Friday, July 27, 2012

Marcia Tucker


While visiting the Catriona Jeffries Gallery a few months back, the gallerist, fresh from her trip to Frieze, pushed into my hands the two books she read on her flight home, one of which was an autobiography entitled A Short Life of Trouble: Forty Years in the New York Art World by Marcia Tucker, a book I took with me on my most recent flight to Berlin.

Autobiographies, biographies and memoirs are not generally my thing. At best they operate in the same way portraits do, providing particular kinds of information in a particular kind of way. Gertrude Stein understood this, as did Lucian Freud. That said, what I enjoyed most about Tucker's book is her identification with a particular moment in NYC, when, in the mid-1970s, the MOMA and the Whitney took a breather from contemporary art, and curators like Tucker, who brought with them emergent social issues (feminism) and formal innovation (post-conceptual practices), were pushed aside.

Although Tucker does not make it clear in her book, her forced resignation from the Whitney came not from a museum wanting to refocus on its collection but from (board) pressure after her 1975 Richard Tuttle survey.

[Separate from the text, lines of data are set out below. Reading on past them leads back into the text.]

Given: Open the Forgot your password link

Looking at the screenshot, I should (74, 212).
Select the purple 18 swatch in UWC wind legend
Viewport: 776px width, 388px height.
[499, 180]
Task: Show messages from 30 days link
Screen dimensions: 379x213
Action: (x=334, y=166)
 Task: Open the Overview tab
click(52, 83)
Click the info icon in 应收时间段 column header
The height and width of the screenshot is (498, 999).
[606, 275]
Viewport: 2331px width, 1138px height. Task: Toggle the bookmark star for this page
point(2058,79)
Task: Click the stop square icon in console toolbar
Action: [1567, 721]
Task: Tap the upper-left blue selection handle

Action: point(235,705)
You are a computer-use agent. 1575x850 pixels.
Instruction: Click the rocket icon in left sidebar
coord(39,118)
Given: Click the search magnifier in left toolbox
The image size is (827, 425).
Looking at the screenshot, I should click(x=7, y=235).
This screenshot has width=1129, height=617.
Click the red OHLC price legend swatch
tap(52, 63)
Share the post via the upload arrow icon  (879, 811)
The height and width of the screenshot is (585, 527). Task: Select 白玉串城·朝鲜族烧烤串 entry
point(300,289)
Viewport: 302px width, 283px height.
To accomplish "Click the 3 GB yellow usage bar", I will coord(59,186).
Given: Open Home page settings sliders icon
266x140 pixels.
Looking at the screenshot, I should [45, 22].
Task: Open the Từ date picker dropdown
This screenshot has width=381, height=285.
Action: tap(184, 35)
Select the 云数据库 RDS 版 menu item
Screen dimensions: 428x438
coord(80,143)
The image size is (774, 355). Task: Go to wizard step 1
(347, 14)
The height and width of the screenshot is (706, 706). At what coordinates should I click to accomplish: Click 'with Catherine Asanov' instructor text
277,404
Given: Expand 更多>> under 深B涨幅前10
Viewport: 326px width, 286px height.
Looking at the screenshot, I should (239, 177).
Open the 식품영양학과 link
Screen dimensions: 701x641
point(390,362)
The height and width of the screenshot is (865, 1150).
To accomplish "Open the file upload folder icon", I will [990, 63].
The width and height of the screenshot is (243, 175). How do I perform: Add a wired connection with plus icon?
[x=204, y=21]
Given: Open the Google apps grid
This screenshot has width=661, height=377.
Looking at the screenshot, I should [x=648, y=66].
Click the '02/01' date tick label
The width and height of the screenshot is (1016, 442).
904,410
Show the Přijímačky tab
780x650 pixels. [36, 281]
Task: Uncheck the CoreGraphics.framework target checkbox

This would have been a great opportunity for Tucker to expand on artists working in the post-conceptual milieu, the influence of commercial galleries on museums, and the behaviour of museum boards, but alas, A Short Life is less a critical autobiography than a confessional one, built as much for a general audience (the kind of audience evoked by those who routinely fire the Tuckers of the world) as an art audience (all nine of us).

Something I wish the book included (and this is a question for the book's editor, Liza Lou) are some of Tucker's essays and letters, particularly those related to her more significant exhibitions, such as the Tuttle survey, which represented a turning point/last straw in the "New York Art World," one that gave us neo-expressionist painting in its place, something Tucker seemed to be parodying (inadvertently or otherwise, though again she does not elaborate) with her "Bad Painting" exhibition of 1978. But maybe that book is coming. Or maybe it came and went.